Dr Margaret Young joined the Faculty as Senior Lecturer in 2009. She was previously the William Charnley Research Fellow in Public International Law at Pembroke College and the Lauterpacht Centre for International Law, University of Cambridge. She holds a PhD and an LLM from the University of Cambridge and a BA/LLB (Hons) from the University of Melbourne and has been a Visiting Scholar at Columbia Law School. Her graduate studies were supported by a number of awards, including the Gates Scholarship, the Commonwealth Scholarship and a scholarship from the Modern Law Review.
Dr Young's monograph, Trading Fish, Saving Fish: The Interaction between Regimes in International Law, will be published by Cambridge University Press in 2010. She recently convened an international conference on Regime Interaction in International Law: Theoretical and Practical Challenges, which considered how international law copes with the fragmentation and diversification of norms and institutions.
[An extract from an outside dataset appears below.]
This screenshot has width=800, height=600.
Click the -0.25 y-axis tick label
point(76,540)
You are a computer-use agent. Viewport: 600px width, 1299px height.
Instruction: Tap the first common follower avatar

She has lectured in Cambridge’s LLM course on WTO law and is the Assistant Editor of the British Year Book of International Law. She has worked at the World Trade Organisation (Appellate Body Secretariat), the United Nations International Law Commission and at Greenpeace International, and is a former associate to the Chief Justice of the Federal Court of Australia.
Dr Young teaches Principles of Public Law in the JD, International Law and International Dispute Settlement in the LLB, and Principles of International Law in the LLM.